Thanks for that link, Michel.
Big fan of Norway's policy of pacing and their assumption that there is, you know, going to be a future.
Had not heard about pipeline oil degrading before. Today, even G&M articles only tangentially referencing KXL are followed by comments supporting homegrown refining.

Kootcoot : Another funny comment from Steve yesterday :
"I remain optimistic that the project will eventually go ahead because it makes eminent sense."
Possibly not the best timing to be reminding people of eminent domain.

West End Bob said...

Possibly not the best timing to be reminding people of eminent domain.

It appears kootcoot's response above to the "no brainer" phrase is particularly relevant here, huh ? ? ? ?

Anonymous said...

Harper doesn't have a lick of sense. He is the most embarrassing P.M. in Canadian history. Canadians don't like dictators either.

There is nothing in the tar sands that will benefit the BC people. Even if there was, we still wouldn't want the dirty tar anywhere near our province.

Harper and Campbell dismantled BC. Campbell thieved our assets and sold them. Campbell worked for Harper, not for his own BC citizens. He thieved from us to give to Harper. All Harper wants, is the money for his own selfish goals.

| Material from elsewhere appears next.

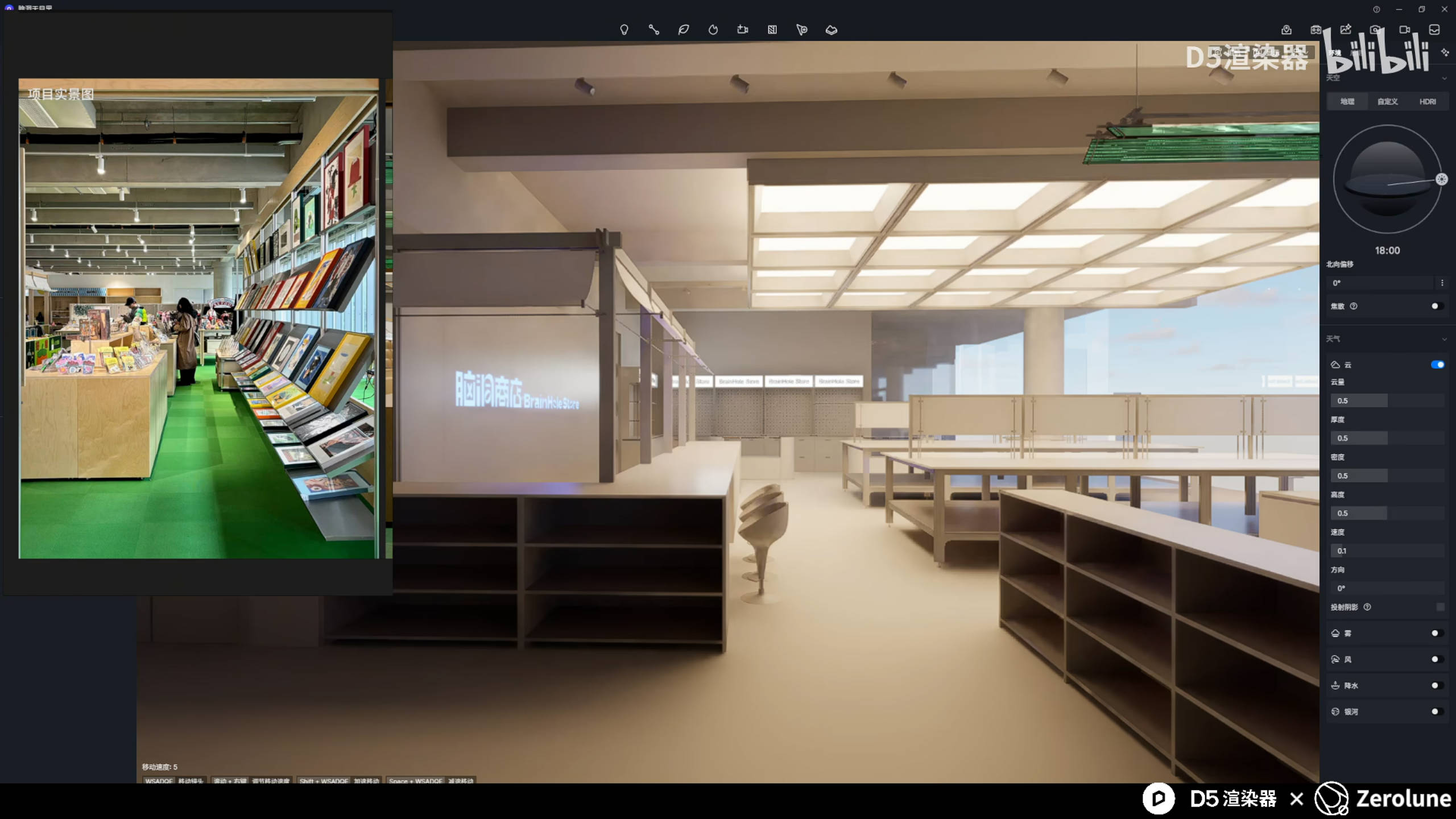Click the flame particle effects icon
The height and width of the screenshot is (819, 1456).
click(x=713, y=30)
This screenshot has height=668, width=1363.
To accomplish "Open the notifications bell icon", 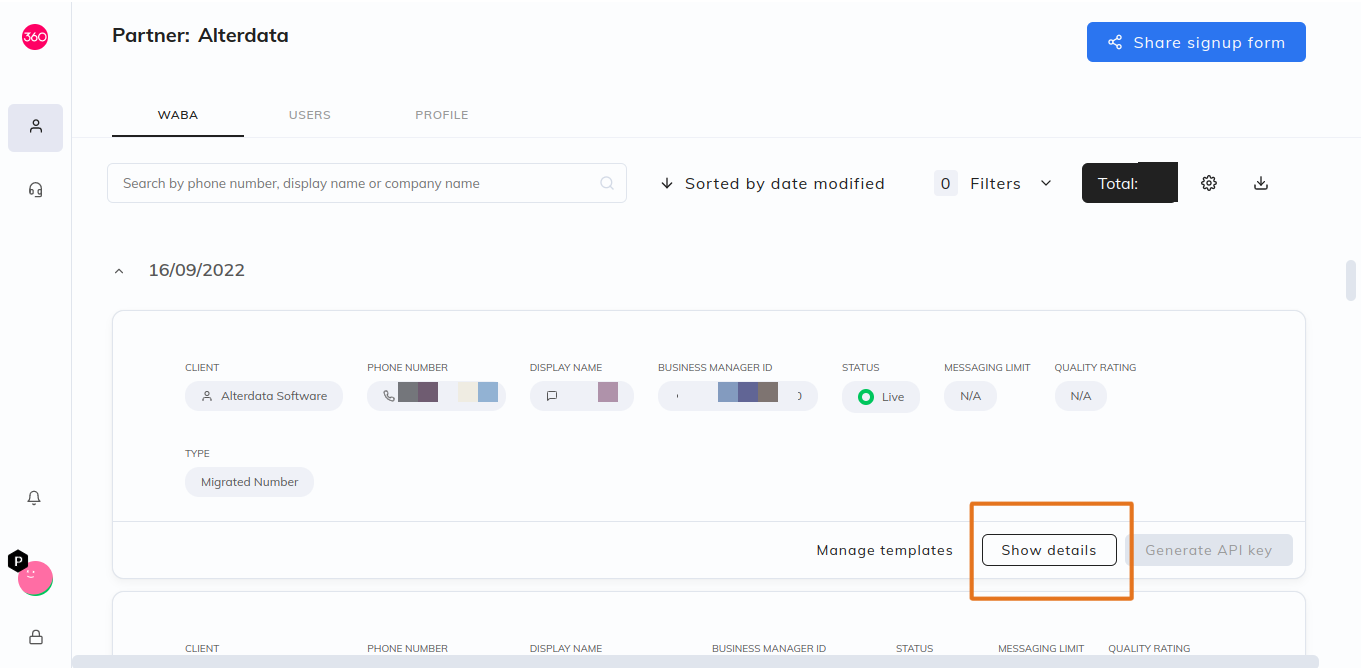I will click(34, 498).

His wars, jets, ships, a nuclear sub, armored vehicles, and billions needed for his Stalags. For what we don't know. The crime rate is down. Must be for the Canadians, who are going to turn on Harper. Dictators are always paranoid.

We want to keep our beautiful province. That's all we have left. Everything else is thieved and gone. We will fight for our province.

Anonymous said...

Look. All I (and most other Canadians) want is cheap gas and enough jobs to go around. Why are we selling our oil to the USA? We have all seen what happens to oil rich countries like Iraq. All of a sudden, they are "Evil", and "Terrorist" so the USA bombs them into submission. If this pipeline goes through, Canada will become the next "terrorist threat" to the USA and we will be history. There are dozens of oil refineries sitting idle here in Canada (Kamloops Gulf Oil Refinery). Why are we not refining our own oil and creating jobs for Canadians? Let the USA buy tanker trucks of gasoline from us at $7 a gallon!